The neurological contribution to understanding problems of intellect, learning and behaviour in children:
1 Organically based psychological sequelae of brain damage can occur in the absence of neurological physical signs.
2 Behaviour and psychiatric disorders are more commonly seen in children with brain pathology than in those without, and this is in part a function of the pathology itself, rather than any functional disability which it may have caused.
3 There is no distinctive pattern of behavioural or psychiatric disorder which can be attributed to brain pathology. All patterns of disturbance can be found in children with and in those without brain pathology. The exception is the syndrome of gross social disinhibition, which may be associated with frontal lobe damage
4 Primate experiments suggest that the functions of damaged areas of the brain (excluding motor areas and vital centres) are not immutable and the intact areas can often make up for any deficiencies, although at the cost of a slight reduction in overall intellectual capacity. Head injury studies support the idea that, in children, brain injury is more likely to result in a global intellectual deficit than in a specific developmental or learning disability. Nevertheless, although the young child's brain shows considerable plasticity of function, some hemisphere specialization is present very early in life.

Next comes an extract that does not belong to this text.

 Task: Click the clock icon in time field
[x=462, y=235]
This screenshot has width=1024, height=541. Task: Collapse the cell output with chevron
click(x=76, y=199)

5 Disturbances in psychological functioning are probably more likely to result from abnormal brain activity (e.g. epilepsy) than from loss of brain substance.

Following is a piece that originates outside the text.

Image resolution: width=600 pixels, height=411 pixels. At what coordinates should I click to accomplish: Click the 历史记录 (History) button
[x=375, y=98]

6 A threshold phenomenon appears to govern the relationship between the severity of brain damage and the sequelae; the damage must reach a certain degree of severity before sequelae become detectable.
7 Severe intrauterine malnutrition is associated with mild reduction in ail parameters of intelligence and particularly motor function; possibly this is due to reduction of neuronal numbers and connections, notably in the cerebellum. Similar effects may result from prolonged postnatal malnutrition. There is an association between early growth faltering (first 6 months) and fine motor and speech impairment.
8 Whatever the nature of the biological insult to the brain, psychosocial factors strongly affect the outcome by interacting with the child's intrinsic problems and become an increasingly important influence as the child grows older. An adverse environment greatly exaggerates the effects of brain damage, whereas a good one minimizes them.
9 Severe asphyxial brain damage in the neonate can cause cerebral palsy and learning disability but rarely causes severe learning disability without cerebral palsy. However, impaired concentration, learning and motor co-ordination, without cerebral palsy, may be associated with other forms of brain injury, such as may occur in association with extreme prematurity or hypoglycaemia.
10 If one excludes cases of identifiable perinatal brain damage associated with obvious neurological abnormality in the neonatal period, some relationship still exists between perinatal disorder and intellectual and learning deficits, but the correlations are weak and it is far from certain that the relationship is causal. In studying such relationships it is vital to control for the numerous psychosocial factors which contribute both to the occurrence of perinatal disorder (e.g. prematurity) and to the outcome.
11 Many developmental disorders are probably due not to focal brain lesions but to other types of dysfunction. For example, in attention deficit disorder there may be an abnormality in the handling of neurotransmitters. New imaging methods such as positron emission tomography (PET) scans and echo-planar imaging, developed from magnetic resonance techniques, suggest that in this condition and in obsessive compulsive disorder there are atypical patterns of brain activity, which can be corrected by medication.
12 Some learning problems, for example dyslexia, may occasionally be associated with abnormal neuronal migration (the process by which neurons align themselves into columns and layers during early brain development). These abnormalities may be under genetic control. Similarly, there are structural asymmetries between the left and right hemisphere which have some relationship to the development of language and reading skills
13 Brain function can be considered in terms of circuits and systems which share and exchange information at so-called 'convergence zones'. It seems likely that differences in the structure and function of these circuits and zones may ultimately explain the genetic influences.
14 Children with brain damage may receive drugs (e.g. anticonvulsants) which may adversely affect behaviour.